Les prix aux mètres carrés de l’immobilier et ceux des loyers s’inscrivent au cœur de cette problématique de l’inflation. Quand vous réfléchissez à l’avenir, vous devez absolument intégrer ce paramètre. Nous l’avons vu au chapitre précédent, les loyers ont augmenté en France d’environ 5,21% par an sur longues périodes et de 3,13% au cours de la dernière décennie, qui a connu l’une des périodes les plus faibles de l’histoire en terme d’inflation.
J’ai essayé de vous apporter une vision large de cette variable. Maintenant, nous pouvons donc parler d’avenir au niveau des loyers.
En synthèse, il existe une très forte certitude que nos politiciens de la terre entière GERENT TRES MAL dans l’avenir, l’argent public des Etats qu’ils gouvernent. Nous savons qu’ils vont créer, pour la plupart d’entre eux, plus de monnaie que leurs économies ne génèrent de biens et services et entretenir les déficits budgétaires par le biais de dépenses aussi énormes que bien souvent inutiles. Cette gestion calamiteuse va entraîner de l’inflation de manière quasi mécanique. Certes, un peu d’inflation oui, cela ne fait pas de mal, mais dans les proportions actuelles, définitivement NON !
Les loyers sont indexés en partie sur l’inflation. Nous sortons actuellement d’un cycle historique de niveau bas de taux d’intérêts. Celui-ci a entraîné une création monétaire abondante sous la houlette des Etats-Unis. Aujourd’hui, n’importe quel expert économique de base sait que la situation mondiale économique est une poudrière qui tourne année après année, sans que rien ne craque ! Pour le meilleur de tous ou pour le pire de la génération qui va manger l’addition finale énorme ? Je ne sais pas. Une chose est certaine néanmoins : il est très peu probable que les vingt prochaines années connaissent un taux aussi faible d’inflation. J’ignore si on remontera sur une base moyenne de 5% par an comme dans le passé. Mais il me paraît sain d’anticiper une progression moyenne des loyers d’au moins 3,25% par an pour la période 2007 / 2027 en se fondant sur le nouvel indice trafiqué par l’INSEE, l’IRL. Si l’ICC était resté en place, je parierais sur une progression moyenne annuelle de 4%.
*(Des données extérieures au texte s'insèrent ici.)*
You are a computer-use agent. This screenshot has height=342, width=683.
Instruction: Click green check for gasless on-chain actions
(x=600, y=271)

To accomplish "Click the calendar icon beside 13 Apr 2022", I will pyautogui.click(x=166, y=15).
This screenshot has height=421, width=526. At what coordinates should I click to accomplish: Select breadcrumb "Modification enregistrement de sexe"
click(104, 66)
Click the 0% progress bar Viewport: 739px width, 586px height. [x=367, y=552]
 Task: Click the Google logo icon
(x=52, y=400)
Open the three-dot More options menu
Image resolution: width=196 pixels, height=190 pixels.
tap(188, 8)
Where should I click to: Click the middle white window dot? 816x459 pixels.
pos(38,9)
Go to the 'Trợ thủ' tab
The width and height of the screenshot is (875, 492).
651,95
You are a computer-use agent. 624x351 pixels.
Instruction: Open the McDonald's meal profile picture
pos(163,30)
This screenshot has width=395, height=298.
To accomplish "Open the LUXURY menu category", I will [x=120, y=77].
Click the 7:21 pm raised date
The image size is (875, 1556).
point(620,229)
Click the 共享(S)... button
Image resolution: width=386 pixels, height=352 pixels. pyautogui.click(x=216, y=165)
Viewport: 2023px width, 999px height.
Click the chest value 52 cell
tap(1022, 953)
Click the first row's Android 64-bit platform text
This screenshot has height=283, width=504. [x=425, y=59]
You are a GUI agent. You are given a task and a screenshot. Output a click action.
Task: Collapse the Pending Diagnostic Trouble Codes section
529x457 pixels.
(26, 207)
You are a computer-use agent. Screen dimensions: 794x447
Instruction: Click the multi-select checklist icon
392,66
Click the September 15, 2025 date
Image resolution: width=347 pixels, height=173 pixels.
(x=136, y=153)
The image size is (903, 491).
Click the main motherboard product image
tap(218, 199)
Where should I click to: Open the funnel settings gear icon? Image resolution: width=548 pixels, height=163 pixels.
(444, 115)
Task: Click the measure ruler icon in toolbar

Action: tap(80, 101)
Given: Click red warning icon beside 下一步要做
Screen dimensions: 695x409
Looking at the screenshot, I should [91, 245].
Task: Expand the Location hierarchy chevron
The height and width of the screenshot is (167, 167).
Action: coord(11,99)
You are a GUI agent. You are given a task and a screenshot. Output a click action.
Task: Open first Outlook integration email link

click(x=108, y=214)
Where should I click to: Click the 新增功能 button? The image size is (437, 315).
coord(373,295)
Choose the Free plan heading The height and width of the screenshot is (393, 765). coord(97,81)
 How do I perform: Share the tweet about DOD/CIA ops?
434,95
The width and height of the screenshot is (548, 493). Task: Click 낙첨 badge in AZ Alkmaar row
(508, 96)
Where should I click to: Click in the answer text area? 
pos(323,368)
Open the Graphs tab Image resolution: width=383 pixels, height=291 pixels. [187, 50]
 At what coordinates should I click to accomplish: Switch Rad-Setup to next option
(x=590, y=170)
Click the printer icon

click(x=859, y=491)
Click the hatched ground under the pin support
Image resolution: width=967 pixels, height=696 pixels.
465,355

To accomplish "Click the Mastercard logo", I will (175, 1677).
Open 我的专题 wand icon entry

Une autre théorie économique existe. Le système monétaire mondial ne résistera pas au cours des vingt prochaines années : une méga crise initiée par un crédit crunch géant et mondial amorcera un cycle de déflation identique à celui que le Japon a connu pendant une douzaine d’année après 1990. Cette crise monétaire se transformera en crise économique majeure comme celle des années 30, aidée en cela par les départs massifs à la retraire des baby boomers occidentaux à partir de 2010. Ces derniers vont en effet complètement changer leurs comportements de consommateurs, entraînant dans leur sillage des modifications économiques majeures. Déflation égale progression très faible des loyers. Mais ce retour de la déflation ne durerait pas plus de quelques années. Je ne sais pas si cette crise aura lieu, ni évaluer le niveau de probabilité que le G8 et les banques centrales perdent le contrôle de la situation. Si cette situation se manifestait, il est clair que la progression des loyers pour les 20 prochaines années serait plus faible. A vous de choisir. Moi je prends 3,25%.